Problem statement: Quote only the lines that start at the line with "Go to Patch Management" and run to the end of the entries; omit the pictures.

Data provided:
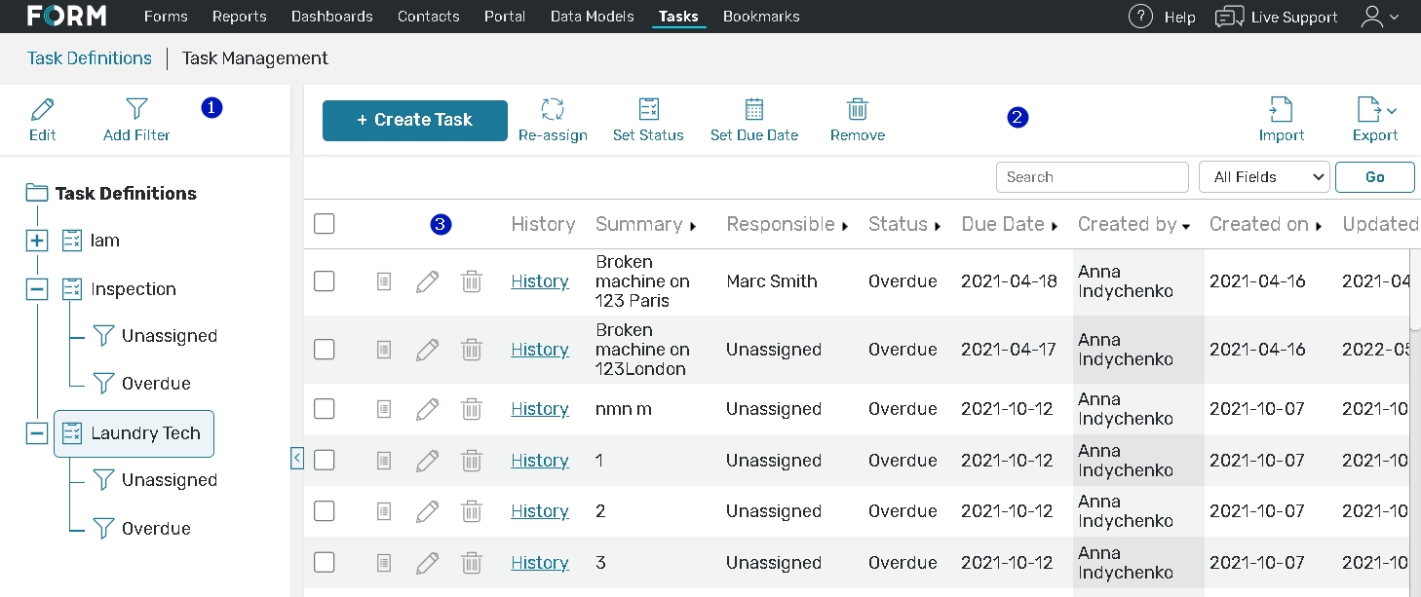The image size is (1421, 597).
Task: Expand the Iam task definition node
Action: tap(37, 241)
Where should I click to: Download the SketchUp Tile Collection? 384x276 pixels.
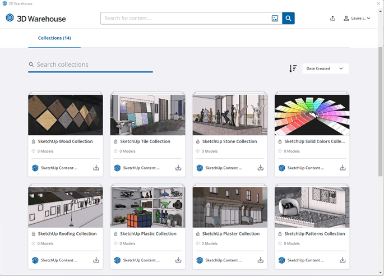(x=178, y=168)
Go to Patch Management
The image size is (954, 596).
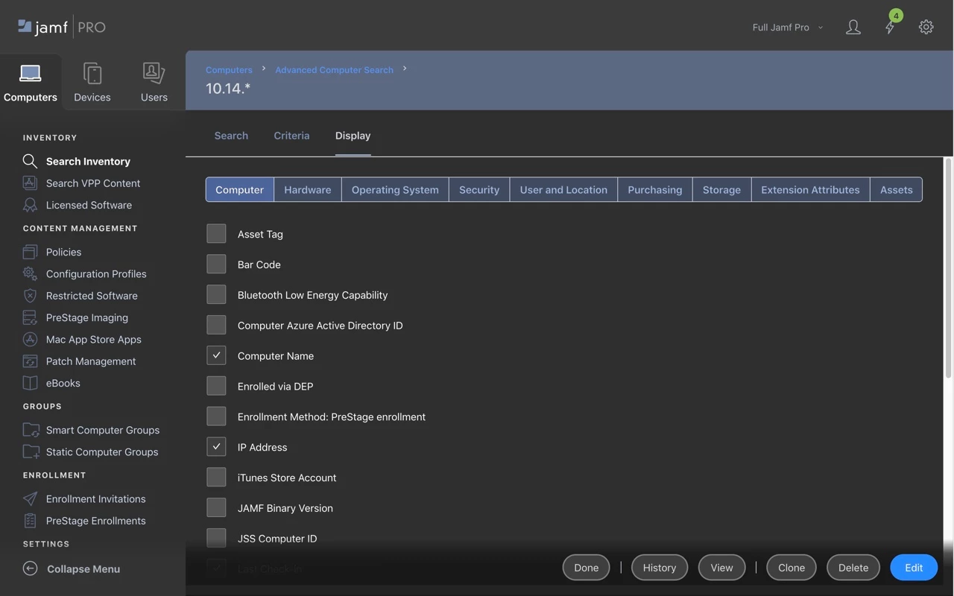[91, 361]
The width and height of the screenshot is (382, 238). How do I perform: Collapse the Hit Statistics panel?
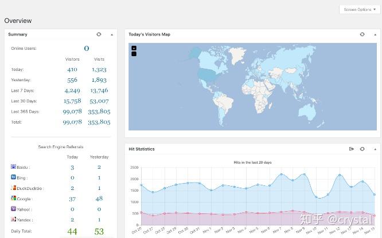point(375,149)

Task result:
Go to Patch Management
The image size is (954, 596).
[91, 361]
The width and height of the screenshot is (382, 238). How do I perform: Collapse the Hit Statistics panel?
point(375,149)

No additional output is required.